Three issues plague the industry. First, for some, there is a risk of exaggeration, especially in the medical field. Monash IVF lost a third of its market value in a day earlier this month after apologizing for its second most recent blunder.

Second, demographic trends do not always translate properly into the growth of companies that follow them. According to the latest World Health Organization figures, at a time, one in six people are affected by infertility, but only a few have financial support seeking treatment. In the US, it costs up to $25,000 per cycle, and some of them may be required. Only a quarter of employers covering the cost of IVF treatment for employees report.

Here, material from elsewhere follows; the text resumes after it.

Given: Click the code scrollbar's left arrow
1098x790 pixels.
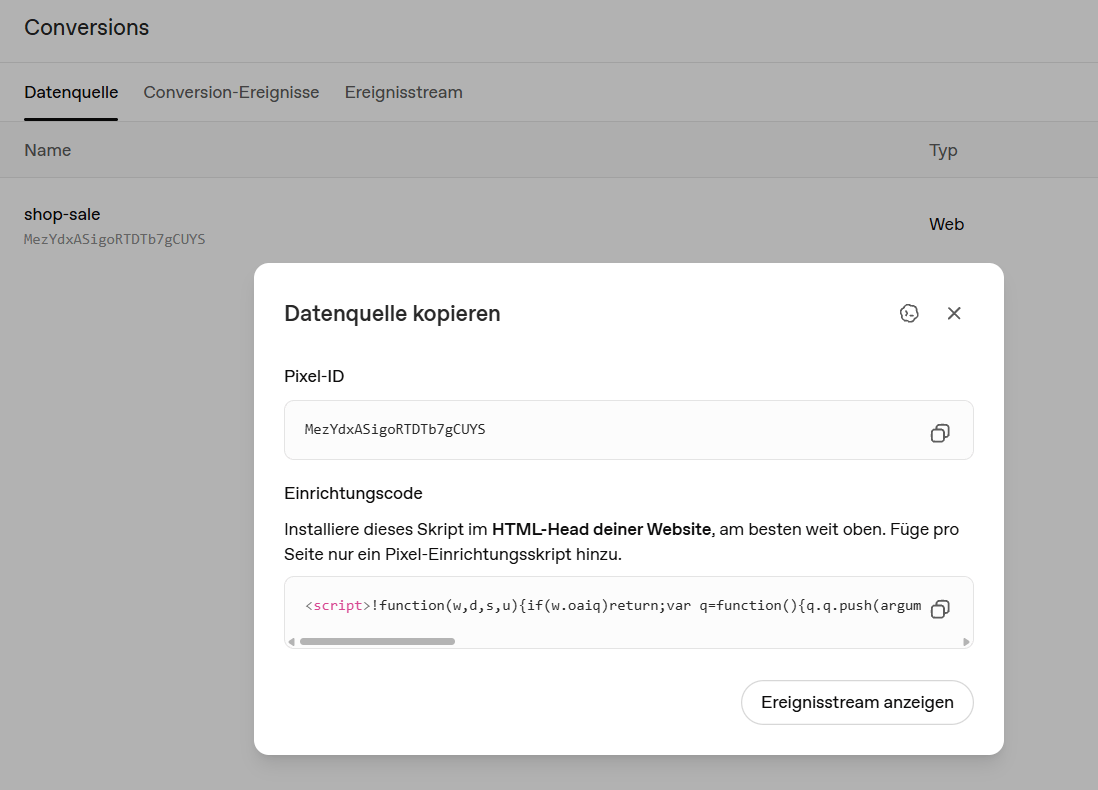Looking at the screenshot, I should [x=291, y=642].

Finally, high costs for clinics and staff eat up a large portion of the revenue. For example, the increase in costs at Monash IVF last year included an average wage increase of 4-6% and an increase in the rising costs of new clinic infrastructure. This should change as clinics and other IVF providers utilize artificial intelligence and other technologies to reduce their workload. For example, Vitrolife’s AI software can evaluate embryos 10 times faster than standard manual assessments. Technology also helps reduce human error.

All of this makes life difficult for fertile businesses and for private equities who are buying clinics just like veterinary practices. The low performance of the listed group makes it difficult to exit via initial public sales, and trade buyers become thinner on the ground. Instead, private equity companies are increasingly turning their fertility care assets over each other. These include the acquisition of the women’s healthcare group Theramex by Carlyle from CVC Capital Partners.

Meanwhile, insurance coverage providers suffer from the curse of the concentrated client list best shown by Progyny registered in the US. This year, we lost our “critical clients” in 2023, accounting for 13% of our revenue. We look forward to stock prices of listed companies until the challenges that plague the sector is overcome.